A bipartisan group of House members is calling on Education Secretary Betsy DeVos to provide guidance to educators on how to identify and report child abuse amid growing concerns that children who are stuck at home during the coronavirus pandemic are particularly susceptible to harm.
The group of over 40 lawmakers said that while stay-at-home orders have been critical to saving lives, teachers are in need of updated direction on how to spot and report abuse with such limited interactions with their students.
“Since cities and states instituted shelter-in-place restrictions and moved to online learning, children have lost access to essential state and government functions and services that often provide opportunities to identify abuse and to offer protection,” the lawmakers, led by Reps. Debbie Wasserman Schultz (D-Fla.) and Anthony Gonzalez (R-Ohio), wrote to DeVos.
“When children are no longer interacting in-person with teachers, coaches and other outside adults, the prudent order to stay at home does not always result in staying safe. This added guidance will help ensure that shelter-in-place orders protect children — not their abusers,” the letter says.
The House members said new guidance should encourage state departments of education to mandate the inclusion of a reporting mechanism, either via voice, online chat or other digital means, to enable children to report any abuse. They said new guidance should direct educators to remind students that they can provide help if needed.
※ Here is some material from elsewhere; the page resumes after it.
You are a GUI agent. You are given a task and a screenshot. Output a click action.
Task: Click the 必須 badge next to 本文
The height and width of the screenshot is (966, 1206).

The lawmakers cited data from the Rape, Abuse & Incest National Network’s National Sexual Abuse Hotline noting that half of their requests for support in March came from minors, a rise from about one-third in previous months.
“This data makes it abundantly clear that school closures and shelter-in-place orders, while necessary to fight the spread of this pandemic, are having dangerous unintended consequences on our nation’s children,” the lawmakers wrote. “As a society and as a government, we need to rise to meet this challenge and to enact additional safeguards to identify children in need of help and to give them guidance in seeking that help.”